Action item: Using the records below, output the stretch that opens with the line containing "You are a computer-use" and closes with the line containing "Open the Code", exactly and including both lines, with nothing more.

++++ Entries shown

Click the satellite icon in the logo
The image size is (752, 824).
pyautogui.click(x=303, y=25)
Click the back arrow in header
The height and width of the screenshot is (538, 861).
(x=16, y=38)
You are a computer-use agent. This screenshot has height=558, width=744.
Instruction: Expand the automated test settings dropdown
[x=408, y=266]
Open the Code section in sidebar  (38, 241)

++++++++
++++ Entries shown

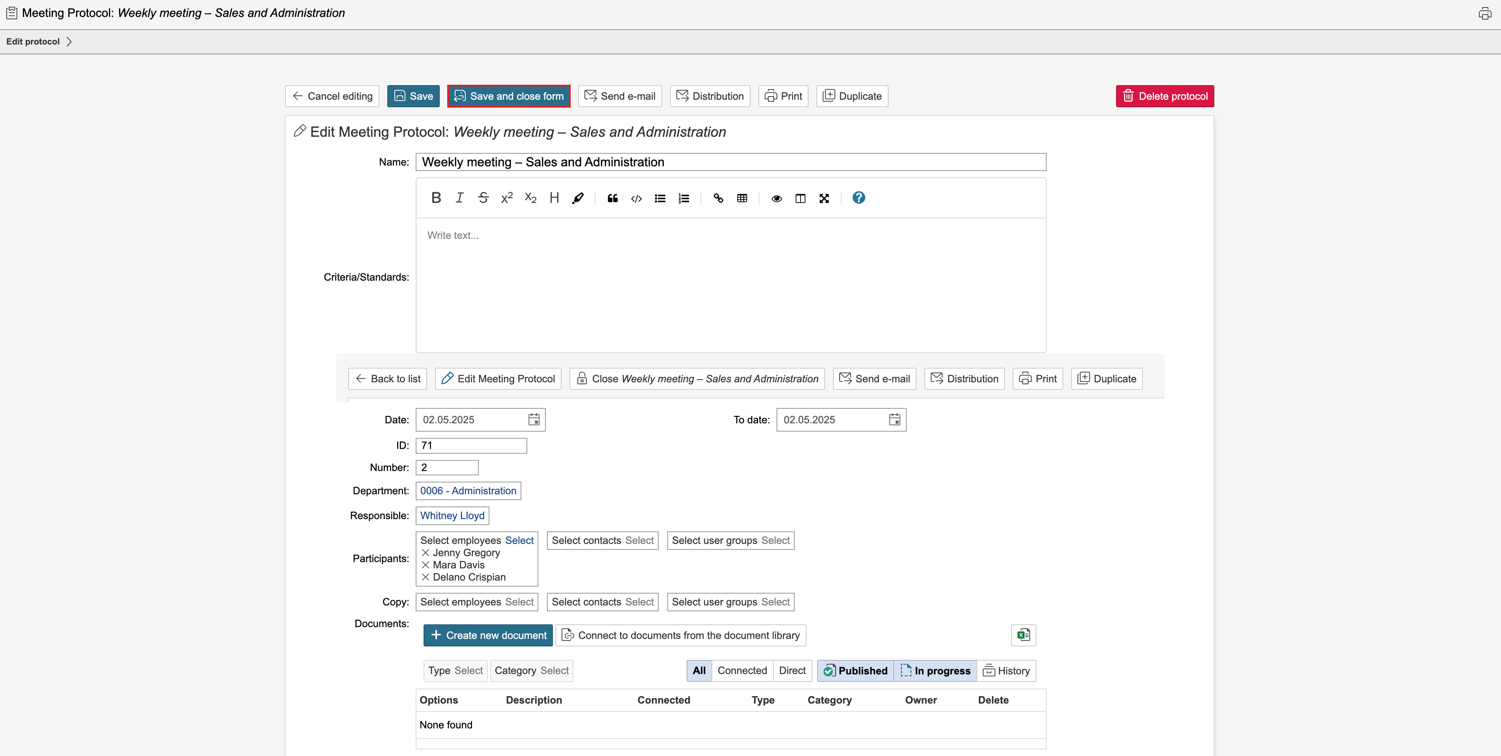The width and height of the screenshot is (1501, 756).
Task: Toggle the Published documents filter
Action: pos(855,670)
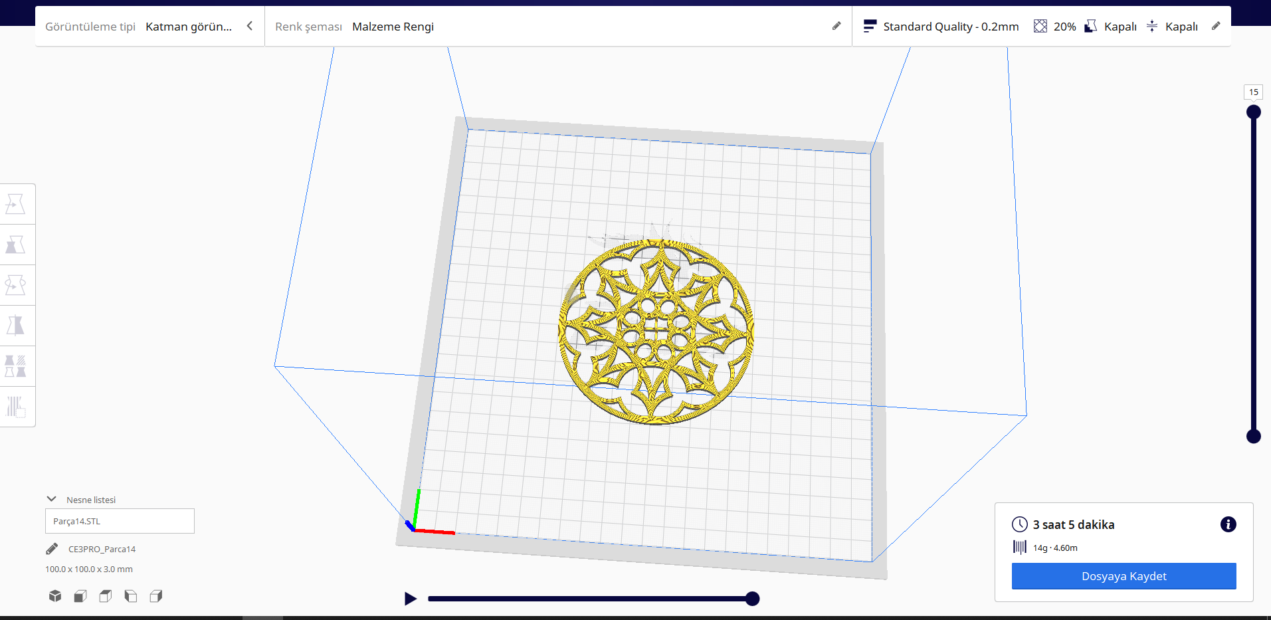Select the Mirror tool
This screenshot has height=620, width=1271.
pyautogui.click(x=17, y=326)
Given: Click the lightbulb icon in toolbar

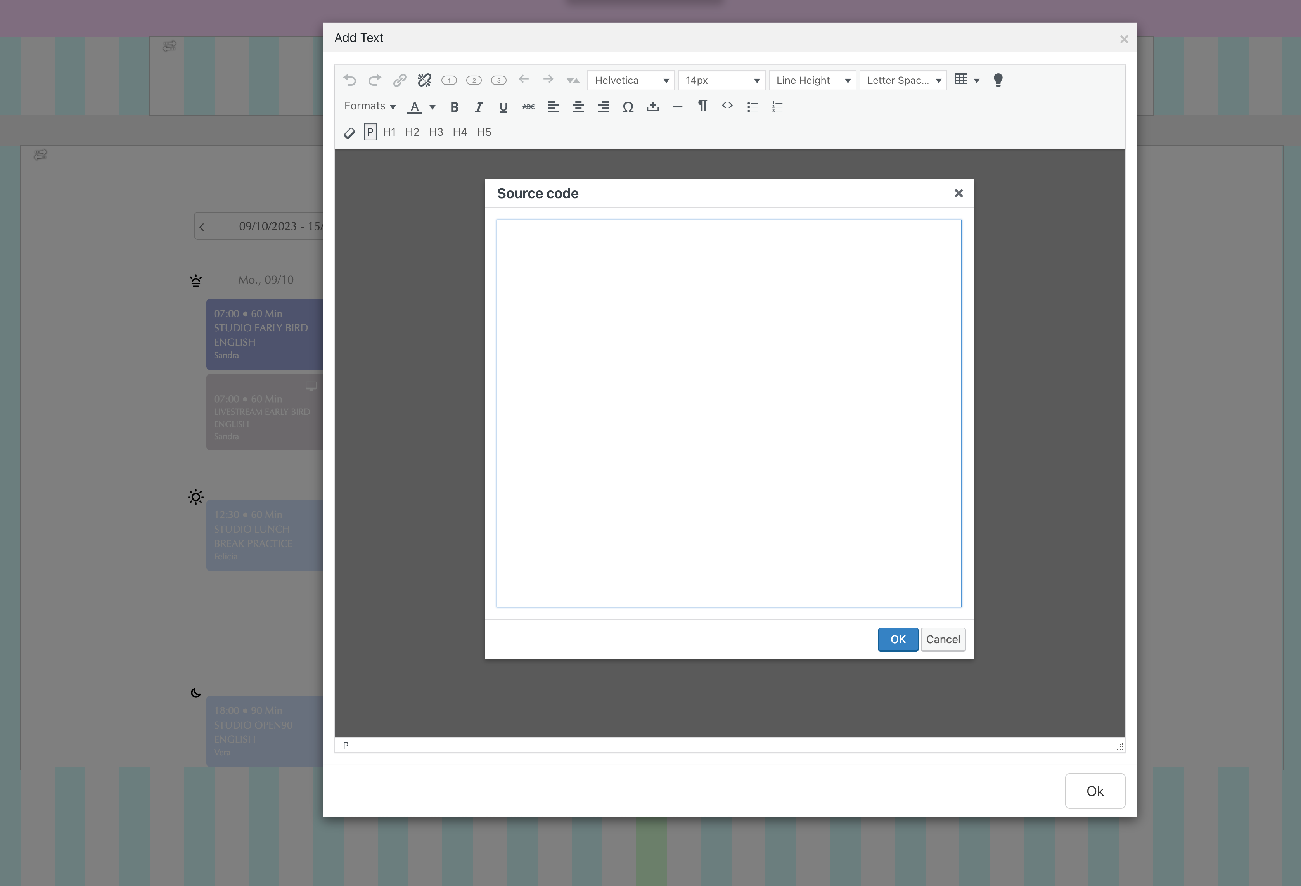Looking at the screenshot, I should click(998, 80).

++++++++

Answer to the exercise:
You are a computer-use agent. This screenshot has height=558, width=744.
Instruction: Expand the automated test settings dropdown
[x=408, y=266]
Open the Code section in sidebar  (38, 241)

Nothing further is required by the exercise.